Après la signature, Lac Barrière s’est affairé à cartographier la région, indiquant les zones où les coupes forestières sont possibles et celles qui doivent, eu égard au mode de vie traditionnel, rester vierges. Dans les cartes détaillées que Thusky fait dérouler, les zones sensibles regroupent des sites spirituels sacrés et des endroits cruciaux pour la chasse et la cueillette de plantes médicinales.
L’Entente trilatérale est «une alternative aux accords de revendications territoriales et un plan repère pour le développement durable des territoires de la communauté», écrit le groupe Solidarité Lac Barrière dans un document d’information. Ces accords -qualifiés de traités modernes- sont conclus entre les gouvernements fédéral et provincial et des peuples des Premières Nations qui n’ont pas signé de traité et dont les droits revendiqués n’ont pas été reconnus par une loi particulière.
Le premier «traité moderne» est la Convention de la Baie-James et du Nord québécois, signé en 1975 par des Cris et des Inuits. Dans le même document d’information, Solidarité Lac Barrière décrit ces accords comme «une forme de dépossession négociée» que le gouvernement canadien «négocie avec les Premières Nations qui n’ont jamais cédé leurs terres».
Coupes continuées
Malgré l’Entente et le travail de cartographie des Algonquins de Lac Barrière, les coupes forestières continuent de s’accélérer à l’intérieur de ces zones sensibles.
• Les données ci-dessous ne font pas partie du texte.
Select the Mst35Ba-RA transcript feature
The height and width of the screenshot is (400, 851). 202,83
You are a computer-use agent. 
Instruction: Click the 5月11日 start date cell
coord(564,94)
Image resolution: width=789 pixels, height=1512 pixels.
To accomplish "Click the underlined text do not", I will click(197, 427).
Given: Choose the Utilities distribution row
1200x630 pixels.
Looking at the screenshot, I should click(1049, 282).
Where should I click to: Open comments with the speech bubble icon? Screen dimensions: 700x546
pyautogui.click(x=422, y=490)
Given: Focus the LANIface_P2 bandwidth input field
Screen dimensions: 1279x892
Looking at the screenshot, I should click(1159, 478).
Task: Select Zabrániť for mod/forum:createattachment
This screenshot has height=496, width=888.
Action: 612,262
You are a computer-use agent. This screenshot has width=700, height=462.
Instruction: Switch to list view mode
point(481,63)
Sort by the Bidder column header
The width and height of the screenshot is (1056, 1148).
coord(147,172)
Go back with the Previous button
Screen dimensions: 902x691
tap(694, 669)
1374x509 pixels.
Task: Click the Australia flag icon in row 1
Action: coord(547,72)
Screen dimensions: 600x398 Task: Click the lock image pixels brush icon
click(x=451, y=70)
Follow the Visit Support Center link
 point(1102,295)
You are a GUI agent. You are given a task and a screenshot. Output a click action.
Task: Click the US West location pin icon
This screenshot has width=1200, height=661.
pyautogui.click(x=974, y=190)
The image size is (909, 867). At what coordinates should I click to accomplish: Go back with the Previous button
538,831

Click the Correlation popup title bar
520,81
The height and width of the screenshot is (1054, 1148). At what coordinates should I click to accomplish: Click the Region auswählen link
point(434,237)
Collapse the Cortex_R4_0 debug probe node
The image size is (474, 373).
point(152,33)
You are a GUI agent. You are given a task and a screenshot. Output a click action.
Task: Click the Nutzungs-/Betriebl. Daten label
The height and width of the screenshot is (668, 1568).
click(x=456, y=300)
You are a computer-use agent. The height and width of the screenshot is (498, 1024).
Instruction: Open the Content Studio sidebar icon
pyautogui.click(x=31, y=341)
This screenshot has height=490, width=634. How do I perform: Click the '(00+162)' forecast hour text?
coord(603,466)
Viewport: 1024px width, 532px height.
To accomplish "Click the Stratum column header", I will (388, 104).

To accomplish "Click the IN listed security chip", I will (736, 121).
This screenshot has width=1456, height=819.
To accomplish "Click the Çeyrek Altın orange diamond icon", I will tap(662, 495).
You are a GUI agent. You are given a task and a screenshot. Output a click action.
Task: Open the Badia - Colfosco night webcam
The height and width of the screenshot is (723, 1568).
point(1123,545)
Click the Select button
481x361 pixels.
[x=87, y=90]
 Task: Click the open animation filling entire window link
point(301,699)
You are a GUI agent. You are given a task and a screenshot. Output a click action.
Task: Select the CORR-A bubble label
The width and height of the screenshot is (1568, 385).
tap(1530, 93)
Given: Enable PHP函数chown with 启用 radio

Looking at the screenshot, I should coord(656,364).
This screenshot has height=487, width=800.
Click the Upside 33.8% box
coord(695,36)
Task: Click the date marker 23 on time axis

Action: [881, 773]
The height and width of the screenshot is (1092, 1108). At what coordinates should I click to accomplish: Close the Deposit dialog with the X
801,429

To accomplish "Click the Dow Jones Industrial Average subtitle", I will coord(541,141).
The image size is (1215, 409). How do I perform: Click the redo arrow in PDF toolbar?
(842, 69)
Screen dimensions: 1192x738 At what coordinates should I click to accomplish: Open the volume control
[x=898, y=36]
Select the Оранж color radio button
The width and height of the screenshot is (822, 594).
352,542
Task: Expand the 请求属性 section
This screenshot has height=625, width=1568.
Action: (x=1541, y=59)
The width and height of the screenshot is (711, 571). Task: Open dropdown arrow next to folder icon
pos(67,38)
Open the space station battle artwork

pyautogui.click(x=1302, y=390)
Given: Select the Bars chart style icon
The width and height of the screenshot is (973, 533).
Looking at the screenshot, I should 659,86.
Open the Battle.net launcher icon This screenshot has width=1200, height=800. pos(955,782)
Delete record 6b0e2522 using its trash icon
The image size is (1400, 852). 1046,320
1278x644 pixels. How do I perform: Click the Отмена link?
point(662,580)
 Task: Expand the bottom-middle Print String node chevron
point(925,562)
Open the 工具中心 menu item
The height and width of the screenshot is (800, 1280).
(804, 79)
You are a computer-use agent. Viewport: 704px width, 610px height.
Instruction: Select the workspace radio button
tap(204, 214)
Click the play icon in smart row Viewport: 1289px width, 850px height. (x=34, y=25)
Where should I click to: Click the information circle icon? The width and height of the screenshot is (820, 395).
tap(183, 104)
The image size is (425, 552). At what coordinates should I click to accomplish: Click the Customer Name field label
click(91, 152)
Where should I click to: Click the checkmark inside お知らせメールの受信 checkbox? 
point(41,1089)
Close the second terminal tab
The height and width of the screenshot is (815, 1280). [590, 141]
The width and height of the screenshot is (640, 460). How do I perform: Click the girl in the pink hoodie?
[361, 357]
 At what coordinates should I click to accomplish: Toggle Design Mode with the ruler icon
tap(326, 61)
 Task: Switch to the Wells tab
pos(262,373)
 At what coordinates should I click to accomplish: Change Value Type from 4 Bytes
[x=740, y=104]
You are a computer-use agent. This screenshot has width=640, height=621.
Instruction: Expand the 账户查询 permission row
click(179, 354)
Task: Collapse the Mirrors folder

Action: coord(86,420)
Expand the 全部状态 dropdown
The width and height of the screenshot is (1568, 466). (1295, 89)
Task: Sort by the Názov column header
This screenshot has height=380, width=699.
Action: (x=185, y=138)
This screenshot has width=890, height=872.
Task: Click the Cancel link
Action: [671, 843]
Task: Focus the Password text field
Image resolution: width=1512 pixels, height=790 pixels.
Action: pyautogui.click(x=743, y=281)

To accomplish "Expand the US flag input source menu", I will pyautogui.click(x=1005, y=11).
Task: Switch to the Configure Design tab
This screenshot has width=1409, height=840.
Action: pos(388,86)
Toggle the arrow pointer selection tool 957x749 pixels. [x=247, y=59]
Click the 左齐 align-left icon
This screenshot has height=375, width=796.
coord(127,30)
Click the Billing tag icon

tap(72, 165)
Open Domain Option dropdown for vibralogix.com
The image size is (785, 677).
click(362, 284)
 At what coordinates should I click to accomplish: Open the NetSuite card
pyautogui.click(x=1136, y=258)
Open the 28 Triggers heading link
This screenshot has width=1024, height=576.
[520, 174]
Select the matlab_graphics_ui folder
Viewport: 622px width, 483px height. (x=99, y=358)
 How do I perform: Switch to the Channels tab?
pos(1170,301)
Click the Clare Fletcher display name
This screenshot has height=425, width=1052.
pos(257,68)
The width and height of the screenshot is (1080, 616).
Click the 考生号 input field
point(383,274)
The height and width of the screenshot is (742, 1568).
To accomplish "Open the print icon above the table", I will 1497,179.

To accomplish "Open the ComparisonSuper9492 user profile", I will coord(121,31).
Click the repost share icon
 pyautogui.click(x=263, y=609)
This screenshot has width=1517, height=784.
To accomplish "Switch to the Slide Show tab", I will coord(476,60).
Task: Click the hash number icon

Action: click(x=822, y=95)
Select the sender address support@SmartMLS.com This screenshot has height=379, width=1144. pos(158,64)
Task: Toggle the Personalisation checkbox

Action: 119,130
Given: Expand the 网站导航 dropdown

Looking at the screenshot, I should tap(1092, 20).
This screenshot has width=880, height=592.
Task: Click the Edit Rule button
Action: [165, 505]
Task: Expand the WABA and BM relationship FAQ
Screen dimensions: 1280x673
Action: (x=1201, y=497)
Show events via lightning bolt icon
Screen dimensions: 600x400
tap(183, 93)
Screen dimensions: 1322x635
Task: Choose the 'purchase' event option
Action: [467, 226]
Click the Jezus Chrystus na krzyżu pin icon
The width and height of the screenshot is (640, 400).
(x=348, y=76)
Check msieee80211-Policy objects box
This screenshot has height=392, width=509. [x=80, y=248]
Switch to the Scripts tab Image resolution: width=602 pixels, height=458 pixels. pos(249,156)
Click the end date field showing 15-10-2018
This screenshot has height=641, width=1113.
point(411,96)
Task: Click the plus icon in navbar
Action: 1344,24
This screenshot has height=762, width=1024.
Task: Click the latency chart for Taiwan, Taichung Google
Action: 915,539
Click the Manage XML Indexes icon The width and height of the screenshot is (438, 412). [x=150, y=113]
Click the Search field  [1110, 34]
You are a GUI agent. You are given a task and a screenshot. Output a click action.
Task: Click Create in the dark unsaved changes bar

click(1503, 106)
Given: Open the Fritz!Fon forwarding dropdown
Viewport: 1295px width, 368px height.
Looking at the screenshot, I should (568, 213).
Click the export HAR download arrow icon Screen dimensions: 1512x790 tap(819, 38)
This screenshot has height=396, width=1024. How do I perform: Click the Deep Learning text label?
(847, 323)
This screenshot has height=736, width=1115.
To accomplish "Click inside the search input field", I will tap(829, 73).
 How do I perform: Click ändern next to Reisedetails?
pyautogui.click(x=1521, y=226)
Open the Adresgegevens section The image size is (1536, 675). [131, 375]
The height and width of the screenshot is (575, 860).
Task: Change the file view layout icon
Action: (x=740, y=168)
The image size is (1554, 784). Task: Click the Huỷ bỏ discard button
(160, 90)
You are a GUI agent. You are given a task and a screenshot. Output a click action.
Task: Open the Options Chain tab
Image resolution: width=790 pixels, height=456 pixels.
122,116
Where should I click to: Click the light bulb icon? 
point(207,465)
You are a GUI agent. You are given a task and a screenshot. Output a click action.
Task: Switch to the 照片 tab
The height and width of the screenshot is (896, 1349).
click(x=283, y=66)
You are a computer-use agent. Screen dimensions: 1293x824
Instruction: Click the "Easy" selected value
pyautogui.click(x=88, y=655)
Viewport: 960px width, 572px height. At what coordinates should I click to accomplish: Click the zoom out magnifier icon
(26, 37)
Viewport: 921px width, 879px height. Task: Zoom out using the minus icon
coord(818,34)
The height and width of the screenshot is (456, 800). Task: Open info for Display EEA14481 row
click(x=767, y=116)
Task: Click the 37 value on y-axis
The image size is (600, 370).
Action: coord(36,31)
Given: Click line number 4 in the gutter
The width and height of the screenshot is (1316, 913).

En octobre dernier, Produits Forestiers Résolu, une compagnie forestière anciennement connue sous le nom d’Abitibi-Bowater, a obtenu une injonction de la Cour supérieure du Québec.
Le jugement ordonne aux Algonquins de Lac Barrière de ne pas «obstruer le passage aux véhicules et aux équipements de Résolu» ou «restreindre l’accès» aux différents chemins forestiers empruntés par Résolu.
«Nous sommes toujours sous le coup de l’injonction», affirme Norman Matchewan, Algonquin de Lac Barrière, qui agit souvent comme porte-parole de la communauté. «Ils nous ont dit que nous pouvions venir [sur le site], mais nous ne pouvons pas les empêcher de détruire notre site», dit-il.
Environ 100 millions$ seraient partagés entre les industries forestières, hydroélectriques et touristiques qui profitent des ressources naturelles du territoire. La communauté Algonquine de 400 habitants est confinée à une réserve d’une superficie de 0.38 km2 et ne reçoit aucune redevance. Malgré sa proximité du barrage Cabonga, elle s’alimente encore à l’aide de génératrices.

Ces coupes sont faites seulement pour créer un passage à travers la forêt pour les camions de Produits Forestiers Résolu.